**Task directions**
From the commentary on Angelo A. Jimenez as UP president, extract the passage between "Nonetheless, I can" and "natives to heel.", inclusive.

**Reading text**
[Start of Attachment]

Nonetheless, I can sense that despite their initial misgivings, many members of UP’s academic community are willing to give Jimenez a chance to prove himself as a protector and promoter of UP’s interests rather than someone imposed by the powers-that-be to bring the unruly natives to heel. 

“Jijil knows UP’s academic culture, and he listens. He studies things carefully before making a decision,” a highly respected colleague who knows (and once taught) Jimenez assured me. I have to say that in the few times that I met and observed him when I served as Concepcion’s VP for Public Affairs, I was impressed by Jimenez’s grasp of the issues and his willingness to learn. And this will not be the first time that someone perceived to be an outsider was chosen to sit in Quezon Hall; the most notable and perhaps the most effective of such predecessors was Edgardo J. Angara in the 1980s, who had no qualms about using his powers to modernize and streamline UP’s aging bureaucracy, against stiff resistance from within.

Jimenez has led a colorful life that included being posted as labor attaché in war-torn Iraq and him and his wife adopting a baby girl who was left at their doorstep. As a labor lawyer, he will understand the plight of the disempowered, and know how to speak to power and, just as importantly, to negotiate with it as well. 

Ultimately, it will be his character that will be on trial—how he will perform and decide under pressure from both left and right, what values lie at his moral core, and how he will steer the university and ensure its well-being under an indifferent if not hostile political regime. 

PAAJ, as he will be known in UP (Concepcion was PDLC), will have to contend with the rabid red-taggers at UP’s gates (and some of them well within its campuses), who will expect him to deliver UP, and specifically Diliman, on a platter to Malacañang. Curiously, just before the voting, Jimenez—a Duterte appointee to the Board of Regents—was denounced by another newspaper’s resident canine as a communist, alongside Fidel Nemenzo. UP has never had a shortage of detractors rooting for nothing less than its closure, but expect the troll armies to work overtime the minute PAAJ asserts its academic freedom.

Internally, Jimenez will have to deal with the conditions and demands of a constituency just emerging from the temporary and unnatural constraints imposed by the pandemic and eager to spring back into normal academic life but with even more incentives to work and to teach. Some colleagues will berate me for this, but “serve the people” no longer seems to be reason enough to study and to teach in UP. The sense of entitlement afflicting society at large has also crept into UP’s culture, with students complaining about their grades, freshly hired instructors complaining why they haven’t been promoted, and professors complaining why their work wasn’t given more points in their evaluation. Economic issues are easy to understand in a time of rampant food prices (and gross profligacy on the part of public officials), but this goes beyond a bigger paycheck. 

Given his two stints on the Board of Regents, Jimenez will be familiar with these issues down to their minutiae, as perhaps a lawyer can best comprehend. Appointing a capable executive staff will be key to his success, but again, they can only act on judgments emanating from the president’s fundamental sense of good and bad and right and wrong.

Arguably, the visible function of university presidents has changed in recent times, from being exemplars of scholarship and ideological firebrands to resource generators and managers. (Concepcion was particularly adept at the latter role.) How Angelo A. Jimenez will distinguish himself over the next six years will be a story entirely his to craft. I will be eager to read it, and wish him well.

[End of Attachment]

(Pixel coordinate grounding data)
[Start of Attachment]

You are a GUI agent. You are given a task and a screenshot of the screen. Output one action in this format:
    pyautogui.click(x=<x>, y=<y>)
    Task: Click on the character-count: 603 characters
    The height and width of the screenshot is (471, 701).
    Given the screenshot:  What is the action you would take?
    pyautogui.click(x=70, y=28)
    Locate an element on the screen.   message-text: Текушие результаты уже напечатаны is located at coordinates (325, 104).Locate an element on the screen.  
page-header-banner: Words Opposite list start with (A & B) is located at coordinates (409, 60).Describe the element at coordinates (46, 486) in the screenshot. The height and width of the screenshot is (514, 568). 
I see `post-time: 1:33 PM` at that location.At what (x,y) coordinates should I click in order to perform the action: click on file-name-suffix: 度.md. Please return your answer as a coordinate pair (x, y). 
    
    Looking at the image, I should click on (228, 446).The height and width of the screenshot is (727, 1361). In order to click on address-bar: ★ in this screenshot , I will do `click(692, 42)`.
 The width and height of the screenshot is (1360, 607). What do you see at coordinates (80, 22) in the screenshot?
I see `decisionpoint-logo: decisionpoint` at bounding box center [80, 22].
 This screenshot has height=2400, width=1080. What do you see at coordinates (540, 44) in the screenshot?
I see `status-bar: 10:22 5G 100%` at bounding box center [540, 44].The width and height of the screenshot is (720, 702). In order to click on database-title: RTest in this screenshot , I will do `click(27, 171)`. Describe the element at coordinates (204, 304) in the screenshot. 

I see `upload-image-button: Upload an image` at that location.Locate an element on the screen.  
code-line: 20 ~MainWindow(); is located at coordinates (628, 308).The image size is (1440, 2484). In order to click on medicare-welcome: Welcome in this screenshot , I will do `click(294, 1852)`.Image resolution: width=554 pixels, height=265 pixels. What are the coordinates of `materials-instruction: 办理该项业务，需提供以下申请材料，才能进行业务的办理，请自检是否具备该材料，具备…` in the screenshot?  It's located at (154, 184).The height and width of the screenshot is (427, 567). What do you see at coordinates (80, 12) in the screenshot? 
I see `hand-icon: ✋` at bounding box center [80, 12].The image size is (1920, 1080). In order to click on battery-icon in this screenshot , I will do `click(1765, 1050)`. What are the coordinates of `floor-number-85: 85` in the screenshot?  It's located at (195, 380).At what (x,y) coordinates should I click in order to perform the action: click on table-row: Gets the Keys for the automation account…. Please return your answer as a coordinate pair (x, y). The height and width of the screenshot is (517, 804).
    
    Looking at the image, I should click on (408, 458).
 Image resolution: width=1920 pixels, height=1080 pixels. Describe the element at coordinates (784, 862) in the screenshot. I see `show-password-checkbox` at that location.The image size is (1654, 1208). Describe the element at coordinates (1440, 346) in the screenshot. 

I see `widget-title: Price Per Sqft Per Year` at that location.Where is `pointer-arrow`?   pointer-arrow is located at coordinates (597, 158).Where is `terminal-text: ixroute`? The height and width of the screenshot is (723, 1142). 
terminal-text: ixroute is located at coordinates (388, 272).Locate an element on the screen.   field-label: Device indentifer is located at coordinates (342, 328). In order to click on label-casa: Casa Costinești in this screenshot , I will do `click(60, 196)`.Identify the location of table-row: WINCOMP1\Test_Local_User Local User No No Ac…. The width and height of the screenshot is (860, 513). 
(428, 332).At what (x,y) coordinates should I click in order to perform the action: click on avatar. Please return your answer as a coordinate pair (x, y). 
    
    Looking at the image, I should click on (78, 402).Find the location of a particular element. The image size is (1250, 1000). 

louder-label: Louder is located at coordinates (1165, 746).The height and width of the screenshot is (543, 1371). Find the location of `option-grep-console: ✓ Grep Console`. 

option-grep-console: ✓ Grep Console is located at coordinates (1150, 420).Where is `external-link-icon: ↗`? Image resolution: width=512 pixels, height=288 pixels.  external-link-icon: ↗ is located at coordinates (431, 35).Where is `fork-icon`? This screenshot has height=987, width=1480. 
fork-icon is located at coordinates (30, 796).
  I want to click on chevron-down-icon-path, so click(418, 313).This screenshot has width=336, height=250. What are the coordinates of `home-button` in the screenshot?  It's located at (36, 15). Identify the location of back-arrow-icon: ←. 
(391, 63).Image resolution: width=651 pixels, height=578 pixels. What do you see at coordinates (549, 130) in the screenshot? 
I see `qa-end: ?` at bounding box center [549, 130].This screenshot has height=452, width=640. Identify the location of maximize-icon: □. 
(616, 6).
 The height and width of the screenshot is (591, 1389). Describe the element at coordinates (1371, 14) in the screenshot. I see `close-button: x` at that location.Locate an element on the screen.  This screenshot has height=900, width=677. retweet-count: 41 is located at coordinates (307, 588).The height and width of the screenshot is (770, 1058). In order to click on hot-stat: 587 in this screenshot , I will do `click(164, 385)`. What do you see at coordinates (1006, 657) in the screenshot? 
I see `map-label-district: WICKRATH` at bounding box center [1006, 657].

[End of Attachment]

**Reply to the exercise**
Nonetheless, I can sense that despite their initial misgivings, many members of UP’s academic community are willing to give Jimenez a chance to prove himself as a protector and promoter of UP’s interests rather than someone imposed by the powers-that-be to bring the unruly natives to heel.